Good news for all concerned. SVMIC, the doctor-owned professional liability insurer, has announced a rate reduction. You probably won’t read about falling medical liability insurance rates in the newspaper, but you can tell your friends and neighbors that rates are dropping even though the Legislature has not placed caps on damages in medical malpractice cases.
Here are the rate changes, by specialty:
Anesthesiology – 14.1%
Cardiac Surgery – 14.1%
Gynecological Surgery – 14/1%
Family Practice – non-procedural – 9.3%
Orthopedic Surgery – 9.3%
Pediatrics – 9.3%
Pulmonary & Critical Care Medicine – 5.2%
Internal Medicine + 3.3%
Infectious Disease, Hospitalists + 3.3%
Gastroenterology + 5.0%
Interventional Cardiology + 5.8%
Pathology +10.0%
Emergency Medicine +15.0%
Most other specialties – 4.5%
The overall change for all doctors in the state is a decrease of 4.2%. The rate change is effective with renewals after May 15, 2007.
Approximately 74% of doctors will get a rate reduction under the new rate structure.
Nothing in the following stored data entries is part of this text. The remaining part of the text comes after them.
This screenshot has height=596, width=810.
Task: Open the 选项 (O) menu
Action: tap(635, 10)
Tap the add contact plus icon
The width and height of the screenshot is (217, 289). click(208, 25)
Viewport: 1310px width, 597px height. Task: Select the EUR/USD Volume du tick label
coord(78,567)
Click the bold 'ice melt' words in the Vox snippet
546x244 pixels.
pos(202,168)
Conversely, 26% of doctors will get a rate increase.
The 464 OB-GYNs that are insured by SVMIC will get a rate reduction of 4.5%. An OB-GYN with five years experience will pay $59, 792 for $1M / $3M in coverage. He or she can purchase $5M / $7M in coverage for $80,505.
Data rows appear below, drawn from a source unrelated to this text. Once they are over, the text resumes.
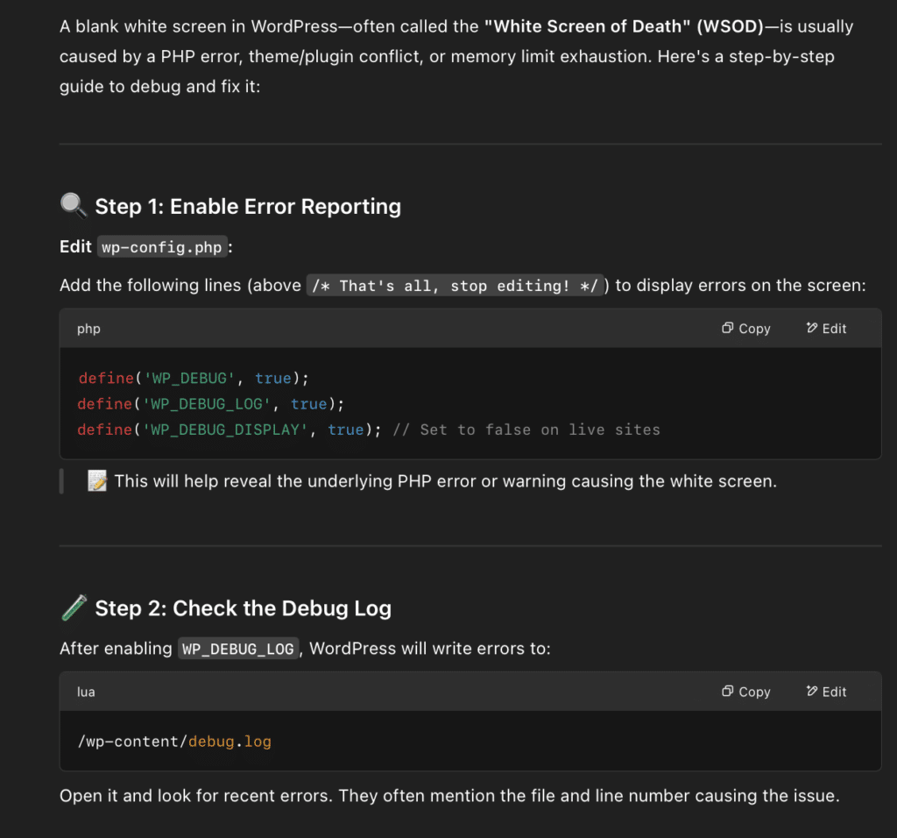
Task: Select the lua language label on the code header
Action: pyautogui.click(x=86, y=692)
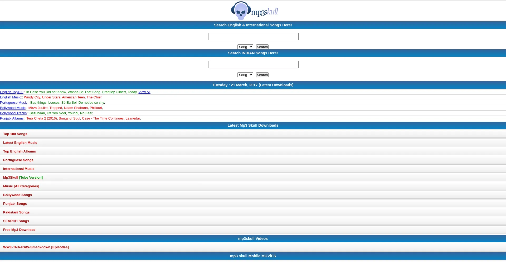Select Latest English Music menu item
The height and width of the screenshot is (262, 506).
(20, 143)
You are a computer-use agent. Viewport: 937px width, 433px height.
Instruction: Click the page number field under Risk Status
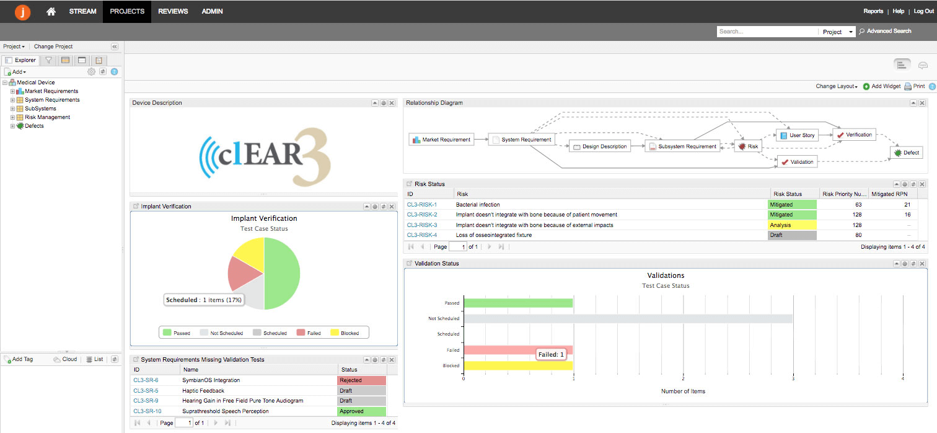tap(457, 247)
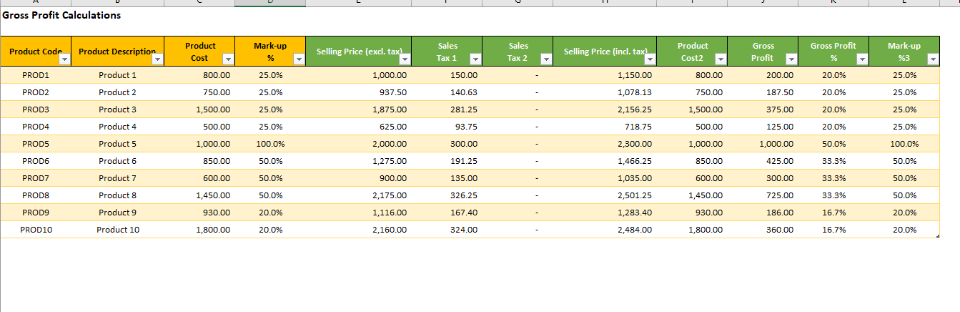This screenshot has height=312, width=960.
Task: Open the Mark-up %3 filter dropdown
Action: pos(932,59)
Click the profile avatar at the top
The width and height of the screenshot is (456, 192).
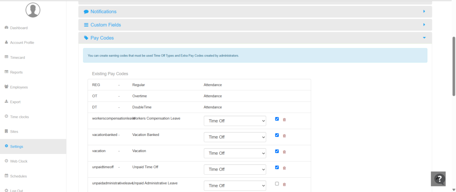click(33, 10)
A FP/GP who does not do OB will pay $15,959 for $1M / 3M in coverage and can double that coverage by paying $18,896. If the FP / GP does OB work but no major surgery the rate increases to $21, 702 for $1M/3M in coverage and $25,672 for twice that amount. The rates for these docs decreased by 4.5% effective May 15.
Even these numbers tell only part of the story. These rates are list prices. The rate is decreased by 10% if the doctor attends a loss prevention seminar and 5% if the premium is paid up front, Thus, an OB/GYN who purchases a $5M/7M policy can save over $10,000 by attending a seminar (offered on-line and paying up front).
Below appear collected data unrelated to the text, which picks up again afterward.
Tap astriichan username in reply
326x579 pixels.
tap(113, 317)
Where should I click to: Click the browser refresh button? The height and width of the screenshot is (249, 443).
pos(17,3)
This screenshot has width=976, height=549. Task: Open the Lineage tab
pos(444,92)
In addition, the premium includes a provision that if the doctor retires, dies, or becomes disabled during the policy period he or she is provided tail coverage at no charge. This increases rates by over 4%.
By the way, the rate decrease is projected to still permit SVMIC to increase its surplus by 5% next year. Surplus increased $33,000,000 to a total of $217,000,000 in 2006. This represented an increase of almost 18% in one year. This follows a $16.4 million dollar increase in 2005. If the projection is correct, SVMIC’s surplus will rise to almost $230,000,000 by the end of 2007. I suggest that the projection is a conservative one and, unless SVMIC grants a dividend, the surplus will be even higher.
(Surplus in the insurance industry is substantially equivalent to net worth in the traditional business world. It means that is SVMIC was to stop doing business as of 12/31/06, it could have paid all of its claims, paid all of its loss adjustment expenses, and still had $217,000,000 left. Because SVMIC is a mutual company, the surplus would become the property of the physician-owners.)
Does this mean that SVMIC is the evil empire? Of course not. SVMIC is a business. It has the right to – and should – price its product so as to protect doctors, provide for injured patients, and increase its surplus to a reasonable level given the total risk it has undertaken.
My only point is that the Legislature needs to consider these facts in determining the need for reforming the legal system to provide for special privileges for the health care industry. And it needs to ask: what will we get in return for what we are asking our injured and deceased citizens to give up?